LeserfrageWas tun bei Erhöhung der Krankenversicherungsbeiträge?

Viele privat Krankenversicherte stöhnen von Jahr zu Jahr über saftig steigende Beiträge. Leser berichten für 2019 über Preissprünge von 28 Prozent, andere erlebten seit 2006 ein Plus von 80 Prozent. Gerade Ältere fürchten, ihre Beiträge nicht mehr lange aufbringen zu können, wenn es so weitergeht. Bisher machten ihnen schwebende Gerichtsverfahren Mut – jedenfalls bis Ende 2018. Deren Ansatzpunkt war: Solche Erhöhungen müssen laut Gesetz von einem unabhängigen Treuhänder abgesegnet werden. Doch kritisierten Verbraucheranwälte, die betreffenden Treuhänder seien gar nicht unabhängig gewesen, da sie sechsstellige Honorare von den Krankenkassen für solche Prüfungen bekämen.
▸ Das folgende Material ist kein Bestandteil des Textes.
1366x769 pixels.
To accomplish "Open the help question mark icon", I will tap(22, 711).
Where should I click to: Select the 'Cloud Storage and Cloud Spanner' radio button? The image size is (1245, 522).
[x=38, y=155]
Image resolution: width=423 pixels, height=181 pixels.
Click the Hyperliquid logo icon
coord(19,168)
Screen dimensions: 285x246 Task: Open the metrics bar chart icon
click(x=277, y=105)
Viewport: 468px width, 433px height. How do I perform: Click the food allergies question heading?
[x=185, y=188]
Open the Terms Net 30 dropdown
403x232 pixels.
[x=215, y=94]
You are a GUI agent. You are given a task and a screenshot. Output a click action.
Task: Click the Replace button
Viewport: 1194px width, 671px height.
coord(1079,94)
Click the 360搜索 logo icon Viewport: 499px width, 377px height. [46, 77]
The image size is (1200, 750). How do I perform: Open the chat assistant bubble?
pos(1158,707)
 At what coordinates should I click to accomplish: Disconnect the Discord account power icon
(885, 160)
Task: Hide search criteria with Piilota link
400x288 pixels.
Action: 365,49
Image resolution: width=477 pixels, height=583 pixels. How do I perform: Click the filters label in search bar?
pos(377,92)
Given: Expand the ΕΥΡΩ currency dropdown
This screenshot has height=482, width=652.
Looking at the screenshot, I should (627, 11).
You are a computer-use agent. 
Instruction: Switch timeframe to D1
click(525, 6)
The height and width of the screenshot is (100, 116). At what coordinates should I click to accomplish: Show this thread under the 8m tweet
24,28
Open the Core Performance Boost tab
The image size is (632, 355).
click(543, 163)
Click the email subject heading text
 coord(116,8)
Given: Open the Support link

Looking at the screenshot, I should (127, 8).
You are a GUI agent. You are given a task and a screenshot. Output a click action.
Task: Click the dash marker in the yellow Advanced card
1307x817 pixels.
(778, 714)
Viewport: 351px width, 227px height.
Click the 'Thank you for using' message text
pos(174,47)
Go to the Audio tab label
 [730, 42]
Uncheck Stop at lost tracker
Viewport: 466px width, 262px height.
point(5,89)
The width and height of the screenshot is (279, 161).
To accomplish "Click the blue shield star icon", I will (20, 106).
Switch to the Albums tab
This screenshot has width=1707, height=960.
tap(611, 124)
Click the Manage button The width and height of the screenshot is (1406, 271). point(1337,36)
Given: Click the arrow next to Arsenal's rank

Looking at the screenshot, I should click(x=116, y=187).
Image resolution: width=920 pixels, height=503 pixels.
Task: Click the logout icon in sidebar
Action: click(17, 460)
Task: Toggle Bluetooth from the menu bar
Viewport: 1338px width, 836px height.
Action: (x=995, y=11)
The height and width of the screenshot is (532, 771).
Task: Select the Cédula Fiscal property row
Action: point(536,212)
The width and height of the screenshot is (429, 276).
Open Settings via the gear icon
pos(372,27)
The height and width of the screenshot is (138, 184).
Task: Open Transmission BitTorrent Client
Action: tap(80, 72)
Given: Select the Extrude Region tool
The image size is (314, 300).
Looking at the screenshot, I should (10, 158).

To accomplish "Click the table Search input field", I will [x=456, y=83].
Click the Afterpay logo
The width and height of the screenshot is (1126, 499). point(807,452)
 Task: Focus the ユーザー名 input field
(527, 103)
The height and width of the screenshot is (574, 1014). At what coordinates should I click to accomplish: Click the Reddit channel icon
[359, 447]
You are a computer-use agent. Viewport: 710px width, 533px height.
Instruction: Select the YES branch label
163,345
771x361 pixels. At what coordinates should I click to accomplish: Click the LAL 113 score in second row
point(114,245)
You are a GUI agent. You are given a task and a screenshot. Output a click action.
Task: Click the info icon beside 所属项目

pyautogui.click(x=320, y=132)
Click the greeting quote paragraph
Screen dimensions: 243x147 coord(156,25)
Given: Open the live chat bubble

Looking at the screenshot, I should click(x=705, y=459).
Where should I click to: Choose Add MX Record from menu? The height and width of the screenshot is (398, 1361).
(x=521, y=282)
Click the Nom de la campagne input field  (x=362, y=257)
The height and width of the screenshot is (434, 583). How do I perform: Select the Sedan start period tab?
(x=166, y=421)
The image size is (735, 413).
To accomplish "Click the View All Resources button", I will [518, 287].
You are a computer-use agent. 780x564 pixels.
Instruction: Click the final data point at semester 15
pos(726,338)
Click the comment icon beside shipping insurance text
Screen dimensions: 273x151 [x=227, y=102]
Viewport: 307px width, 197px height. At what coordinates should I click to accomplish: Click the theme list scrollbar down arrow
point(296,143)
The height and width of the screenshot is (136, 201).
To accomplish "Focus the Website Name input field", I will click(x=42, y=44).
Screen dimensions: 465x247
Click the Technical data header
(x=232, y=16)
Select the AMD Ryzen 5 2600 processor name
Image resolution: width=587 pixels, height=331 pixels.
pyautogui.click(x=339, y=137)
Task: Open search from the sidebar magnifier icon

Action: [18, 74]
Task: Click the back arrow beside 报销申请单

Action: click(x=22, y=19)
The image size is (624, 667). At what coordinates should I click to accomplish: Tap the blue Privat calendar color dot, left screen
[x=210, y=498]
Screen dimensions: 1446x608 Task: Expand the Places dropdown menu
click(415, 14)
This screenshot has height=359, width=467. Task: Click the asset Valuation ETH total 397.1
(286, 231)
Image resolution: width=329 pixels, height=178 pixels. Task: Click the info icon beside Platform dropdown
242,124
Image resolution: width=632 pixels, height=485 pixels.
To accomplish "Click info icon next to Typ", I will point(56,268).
Ende 2018 urteilte der Bundesgerichtshof (BGH) nun, die Honorarhöhe beeinträchtige nicht grundsätzlich die Neutralität. Zudem habe nur die Aufsichtsbehörde Bafin zu befinden, wie unabhängig ein Treuhänder sei – nicht einzelne Gerichte. Ist damit die Anfechtungsmöglichkeit der Kunden bei steigenden Beiträgen komplett dahin? Nein, ist sie nicht.

Denn im gleichen Atemzug erinnerte der BGH daran (Az. IV ZR 255/17), dass solche Erhöhungen auch korrekt berechnet und „ausreichend begründet“ werden müssten. Das sind sie in den Augen vieler Anwälte nicht. Viele private Krankenkassen teilen nur sinngemäß mit: „Alles wird teurer – auch Ihre Krankenversicherung“, das reiche als Begründung bei Weitem nicht, finden die Verbraucherzentralen und Anwälte wie Knut Pilz aus Berlin.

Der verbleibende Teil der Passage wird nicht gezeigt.